_What the task requires_
Print all the entries verbatim.

[Collected data entries]
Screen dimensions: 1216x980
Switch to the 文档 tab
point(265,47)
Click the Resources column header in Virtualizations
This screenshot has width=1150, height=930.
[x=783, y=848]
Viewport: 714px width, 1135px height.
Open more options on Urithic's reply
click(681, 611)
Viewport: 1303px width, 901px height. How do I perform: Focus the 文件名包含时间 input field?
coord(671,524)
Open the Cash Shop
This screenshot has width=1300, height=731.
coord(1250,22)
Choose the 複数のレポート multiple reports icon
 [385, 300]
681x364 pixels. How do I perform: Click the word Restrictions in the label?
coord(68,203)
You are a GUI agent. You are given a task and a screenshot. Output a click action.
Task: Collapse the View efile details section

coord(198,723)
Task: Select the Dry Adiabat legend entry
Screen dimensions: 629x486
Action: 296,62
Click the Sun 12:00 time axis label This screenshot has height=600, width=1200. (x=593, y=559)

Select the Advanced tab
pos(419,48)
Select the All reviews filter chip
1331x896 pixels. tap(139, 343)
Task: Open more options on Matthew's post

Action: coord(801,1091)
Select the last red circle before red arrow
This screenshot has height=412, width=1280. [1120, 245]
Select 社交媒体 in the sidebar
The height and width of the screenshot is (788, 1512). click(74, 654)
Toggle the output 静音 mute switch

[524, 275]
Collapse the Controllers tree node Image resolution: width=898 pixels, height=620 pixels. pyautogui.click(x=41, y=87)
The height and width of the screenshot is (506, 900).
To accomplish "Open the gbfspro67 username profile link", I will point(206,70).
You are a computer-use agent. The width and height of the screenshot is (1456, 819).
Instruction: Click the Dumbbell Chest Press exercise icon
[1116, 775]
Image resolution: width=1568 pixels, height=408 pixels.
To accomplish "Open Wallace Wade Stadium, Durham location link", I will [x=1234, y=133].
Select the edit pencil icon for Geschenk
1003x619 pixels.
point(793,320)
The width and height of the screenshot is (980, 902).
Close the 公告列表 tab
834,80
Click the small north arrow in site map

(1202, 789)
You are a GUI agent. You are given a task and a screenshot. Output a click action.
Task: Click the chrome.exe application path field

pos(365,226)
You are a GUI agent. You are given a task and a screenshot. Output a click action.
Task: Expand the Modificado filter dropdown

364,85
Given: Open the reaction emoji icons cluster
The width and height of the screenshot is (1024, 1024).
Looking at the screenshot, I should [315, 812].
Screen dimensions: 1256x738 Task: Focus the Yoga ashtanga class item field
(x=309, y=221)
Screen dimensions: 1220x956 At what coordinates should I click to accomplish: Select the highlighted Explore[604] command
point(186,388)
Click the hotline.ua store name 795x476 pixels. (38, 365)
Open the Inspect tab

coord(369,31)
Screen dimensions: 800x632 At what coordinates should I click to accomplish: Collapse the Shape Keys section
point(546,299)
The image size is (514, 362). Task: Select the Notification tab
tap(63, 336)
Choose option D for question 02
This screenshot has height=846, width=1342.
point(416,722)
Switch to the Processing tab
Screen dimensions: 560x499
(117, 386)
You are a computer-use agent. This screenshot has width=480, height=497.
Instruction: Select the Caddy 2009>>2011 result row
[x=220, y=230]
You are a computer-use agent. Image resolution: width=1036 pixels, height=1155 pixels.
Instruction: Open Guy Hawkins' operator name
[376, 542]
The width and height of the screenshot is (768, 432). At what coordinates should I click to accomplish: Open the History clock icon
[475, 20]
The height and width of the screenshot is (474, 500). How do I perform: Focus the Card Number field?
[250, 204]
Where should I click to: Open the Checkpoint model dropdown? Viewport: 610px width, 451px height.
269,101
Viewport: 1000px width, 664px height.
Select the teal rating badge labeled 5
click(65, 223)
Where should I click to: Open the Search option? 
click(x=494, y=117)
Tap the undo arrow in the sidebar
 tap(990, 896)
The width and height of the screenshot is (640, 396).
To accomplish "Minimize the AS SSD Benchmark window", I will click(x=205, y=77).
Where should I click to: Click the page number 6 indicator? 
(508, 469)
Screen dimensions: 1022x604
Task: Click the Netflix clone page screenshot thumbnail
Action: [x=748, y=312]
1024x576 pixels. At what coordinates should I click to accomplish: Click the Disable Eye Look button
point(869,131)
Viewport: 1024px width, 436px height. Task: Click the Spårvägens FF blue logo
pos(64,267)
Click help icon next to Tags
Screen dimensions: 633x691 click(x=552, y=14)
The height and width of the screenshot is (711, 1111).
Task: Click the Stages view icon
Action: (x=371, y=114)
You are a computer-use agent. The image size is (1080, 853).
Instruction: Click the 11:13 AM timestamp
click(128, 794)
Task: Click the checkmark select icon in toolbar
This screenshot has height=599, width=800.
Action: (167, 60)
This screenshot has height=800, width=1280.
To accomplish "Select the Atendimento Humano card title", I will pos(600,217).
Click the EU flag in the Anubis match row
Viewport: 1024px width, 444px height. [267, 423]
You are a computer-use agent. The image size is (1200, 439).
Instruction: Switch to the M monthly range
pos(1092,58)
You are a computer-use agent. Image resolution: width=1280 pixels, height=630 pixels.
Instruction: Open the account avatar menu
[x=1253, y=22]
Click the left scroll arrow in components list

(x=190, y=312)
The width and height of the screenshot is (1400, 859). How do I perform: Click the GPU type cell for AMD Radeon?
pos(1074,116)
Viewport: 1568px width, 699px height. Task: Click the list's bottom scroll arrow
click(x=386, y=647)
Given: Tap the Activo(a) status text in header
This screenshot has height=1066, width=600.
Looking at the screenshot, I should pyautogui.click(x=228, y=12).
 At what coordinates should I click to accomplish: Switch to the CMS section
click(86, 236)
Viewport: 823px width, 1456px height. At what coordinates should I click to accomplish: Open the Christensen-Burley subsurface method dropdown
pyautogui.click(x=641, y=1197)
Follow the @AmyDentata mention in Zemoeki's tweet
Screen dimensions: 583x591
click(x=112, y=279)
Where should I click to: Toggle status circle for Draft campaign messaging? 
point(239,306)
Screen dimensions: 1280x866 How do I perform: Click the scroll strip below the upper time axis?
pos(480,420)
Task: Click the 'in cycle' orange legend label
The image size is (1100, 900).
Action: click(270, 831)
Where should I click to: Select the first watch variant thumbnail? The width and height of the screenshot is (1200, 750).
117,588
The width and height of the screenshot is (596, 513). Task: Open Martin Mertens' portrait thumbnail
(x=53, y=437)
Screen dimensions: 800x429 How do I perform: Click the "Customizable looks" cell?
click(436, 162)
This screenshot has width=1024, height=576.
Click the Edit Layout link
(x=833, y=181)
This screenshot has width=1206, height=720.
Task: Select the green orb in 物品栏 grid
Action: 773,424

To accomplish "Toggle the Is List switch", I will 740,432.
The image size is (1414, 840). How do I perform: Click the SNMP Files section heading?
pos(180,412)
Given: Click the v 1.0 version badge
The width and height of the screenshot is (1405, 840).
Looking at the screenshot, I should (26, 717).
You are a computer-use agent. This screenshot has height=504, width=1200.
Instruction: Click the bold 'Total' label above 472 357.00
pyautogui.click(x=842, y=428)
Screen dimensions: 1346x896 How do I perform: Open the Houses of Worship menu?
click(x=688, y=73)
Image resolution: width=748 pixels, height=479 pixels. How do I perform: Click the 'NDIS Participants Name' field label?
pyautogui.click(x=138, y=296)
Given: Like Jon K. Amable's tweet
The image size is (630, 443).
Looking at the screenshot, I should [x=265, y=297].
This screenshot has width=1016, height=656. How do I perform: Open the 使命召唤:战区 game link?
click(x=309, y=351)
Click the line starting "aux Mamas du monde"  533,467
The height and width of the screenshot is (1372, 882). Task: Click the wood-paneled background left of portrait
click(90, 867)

_Task solution_
Screen dimensions: 1216x980
Switch to the 文档 tab
point(265,47)
Click the Resources column header in Virtualizations
This screenshot has width=1150, height=930.
[x=783, y=848]
Viewport: 714px width, 1135px height.
Open more options on Urithic's reply
click(681, 611)
Viewport: 1303px width, 901px height. How do I perform: Focus the 文件名包含时间 input field?
coord(671,524)
Open the Cash Shop
This screenshot has width=1300, height=731.
coord(1250,22)
Choose the 複数のレポート multiple reports icon
 [385, 300]
681x364 pixels. How do I perform: Click the word Restrictions in the label?
coord(68,203)
You are a GUI agent. You are given a task and a screenshot. Output a click action.
Task: Collapse the View efile details section

coord(198,723)
Task: Select the Dry Adiabat legend entry
Screen dimensions: 629x486
Action: 296,62
Click the Sun 12:00 time axis label This screenshot has height=600, width=1200. (x=593, y=559)

Select the Advanced tab
pos(419,48)
Select the All reviews filter chip
1331x896 pixels. tap(139, 343)
Task: Open more options on Matthew's post

Action: coord(801,1091)
Select the last red circle before red arrow
This screenshot has height=412, width=1280. [1120, 245]
Select 社交媒体 in the sidebar
The height and width of the screenshot is (788, 1512). click(74, 654)
Toggle the output 静音 mute switch

[524, 275]
Collapse the Controllers tree node Image resolution: width=898 pixels, height=620 pixels. pyautogui.click(x=41, y=87)
The height and width of the screenshot is (506, 900).
To accomplish "Open the gbfspro67 username profile link", I will point(206,70).
You are a computer-use agent. The width and height of the screenshot is (1456, 819).
Instruction: Click the Dumbbell Chest Press exercise icon
[1116, 775]
Image resolution: width=1568 pixels, height=408 pixels.
To accomplish "Open Wallace Wade Stadium, Durham location link", I will [x=1234, y=133].
Select the edit pencil icon for Geschenk
1003x619 pixels.
point(793,320)
The width and height of the screenshot is (980, 902).
Close the 公告列表 tab
834,80
Click the small north arrow in site map

(1202, 789)
You are a GUI agent. You are given a task and a screenshot. Output a click action.
Task: Click the chrome.exe application path field

pos(365,226)
You are a GUI agent. You are given a task and a screenshot. Output a click action.
Task: Expand the Modificado filter dropdown

364,85
Given: Open the reaction emoji icons cluster
The width and height of the screenshot is (1024, 1024).
Looking at the screenshot, I should [315, 812].
Screen dimensions: 1256x738 Task: Focus the Yoga ashtanga class item field
(x=309, y=221)
Screen dimensions: 1220x956 At what coordinates should I click to accomplish: Select the highlighted Explore[604] command
point(186,388)
Click the hotline.ua store name 795x476 pixels. (38, 365)
Open the Inspect tab

coord(369,31)
Screen dimensions: 800x632 At what coordinates should I click to accomplish: Collapse the Shape Keys section
point(546,299)
The image size is (514, 362). Task: Select the Notification tab
tap(63, 336)
Choose option D for question 02
This screenshot has height=846, width=1342.
point(416,722)
Switch to the Processing tab
Screen dimensions: 560x499
(117, 386)
You are a computer-use agent. This screenshot has width=480, height=497.
Instruction: Select the Caddy 2009>>2011 result row
[x=220, y=230]
You are a computer-use agent. Image resolution: width=1036 pixels, height=1155 pixels.
Instruction: Open Guy Hawkins' operator name
[376, 542]
The width and height of the screenshot is (768, 432). At what coordinates should I click to accomplish: Open the History clock icon
[475, 20]
The height and width of the screenshot is (474, 500). How do I perform: Focus the Card Number field?
[250, 204]
Where should I click to: Open the Checkpoint model dropdown? Viewport: 610px width, 451px height.
269,101
Viewport: 1000px width, 664px height.
Select the teal rating badge labeled 5
click(65, 223)
Where should I click to: Open the Search option? 
click(x=494, y=117)
Tap the undo arrow in the sidebar
 tap(990, 896)
The width and height of the screenshot is (640, 396).
To accomplish "Minimize the AS SSD Benchmark window", I will click(x=205, y=77).
Where should I click to: Click the page number 6 indicator? 
(508, 469)
Screen dimensions: 1022x604
Task: Click the Netflix clone page screenshot thumbnail
Action: [x=748, y=312]
1024x576 pixels. At what coordinates should I click to accomplish: Click the Disable Eye Look button
point(869,131)
Viewport: 1024px width, 436px height. Task: Click the Spårvägens FF blue logo
pos(64,267)
Click help icon next to Tags
Screen dimensions: 633x691 click(x=552, y=14)
The height and width of the screenshot is (711, 1111).
Task: Click the Stages view icon
Action: (x=371, y=114)
You are a computer-use agent. The image size is (1080, 853).
Instruction: Click the 11:13 AM timestamp
click(128, 794)
Task: Click the checkmark select icon in toolbar
This screenshot has height=599, width=800.
Action: (167, 60)
This screenshot has height=800, width=1280.
To accomplish "Select the Atendimento Humano card title", I will pos(600,217).
Click the EU flag in the Anubis match row
Viewport: 1024px width, 444px height. [267, 423]
You are a computer-use agent. The image size is (1200, 439).
Instruction: Switch to the M monthly range
pos(1092,58)
You are a computer-use agent. Image resolution: width=1280 pixels, height=630 pixels.
Instruction: Open the account avatar menu
[x=1253, y=22]
Click the left scroll arrow in components list

(x=190, y=312)
The width and height of the screenshot is (1400, 859). How do I perform: Click the GPU type cell for AMD Radeon?
pos(1074,116)
Viewport: 1568px width, 699px height. Task: Click the list's bottom scroll arrow
click(x=386, y=647)
Given: Tap the Activo(a) status text in header
This screenshot has height=1066, width=600.
Looking at the screenshot, I should pyautogui.click(x=228, y=12).
 At what coordinates should I click to accomplish: Switch to the CMS section
click(86, 236)
Viewport: 823px width, 1456px height. At what coordinates should I click to accomplish: Open the Christensen-Burley subsurface method dropdown
pyautogui.click(x=641, y=1197)
Follow the @AmyDentata mention in Zemoeki's tweet
Screen dimensions: 583x591
click(x=112, y=279)
Where should I click to: Toggle status circle for Draft campaign messaging? 
point(239,306)
Screen dimensions: 1280x866 How do I perform: Click the scroll strip below the upper time axis?
pos(480,420)
Task: Click the 'in cycle' orange legend label
The image size is (1100, 900).
Action: click(270, 831)
Where should I click to: Select the first watch variant thumbnail? The width and height of the screenshot is (1200, 750).
117,588
The width and height of the screenshot is (596, 513). Task: Open Martin Mertens' portrait thumbnail
(x=53, y=437)
Screen dimensions: 800x429 How do I perform: Click the "Customizable looks" cell?
click(436, 162)
This screenshot has width=1024, height=576.
Click the Edit Layout link
(x=833, y=181)
This screenshot has width=1206, height=720.
Task: Select the green orb in 物品栏 grid
Action: 773,424

To accomplish "Toggle the Is List switch", I will 740,432.
The image size is (1414, 840). How do I perform: Click the SNMP Files section heading?
pos(180,412)
Given: Click the v 1.0 version badge
The width and height of the screenshot is (1405, 840).
Looking at the screenshot, I should (26, 717).
You are a computer-use agent. This screenshot has height=504, width=1200.
Instruction: Click the bold 'Total' label above 472 357.00
pyautogui.click(x=842, y=428)
Screen dimensions: 1346x896 How do I perform: Open the Houses of Worship menu?
click(x=688, y=73)
Image resolution: width=748 pixels, height=479 pixels. How do I perform: Click the 'NDIS Participants Name' field label?
pyautogui.click(x=138, y=296)
Given: Like Jon K. Amable's tweet
The image size is (630, 443).
Looking at the screenshot, I should [x=265, y=297].
This screenshot has width=1016, height=656. How do I perform: Open the 使命召唤:战区 game link?
click(x=309, y=351)
Click the line starting "aux Mamas du monde"  533,467
The height and width of the screenshot is (1372, 882). Task: Click the wood-paneled background left of portrait
click(90, 867)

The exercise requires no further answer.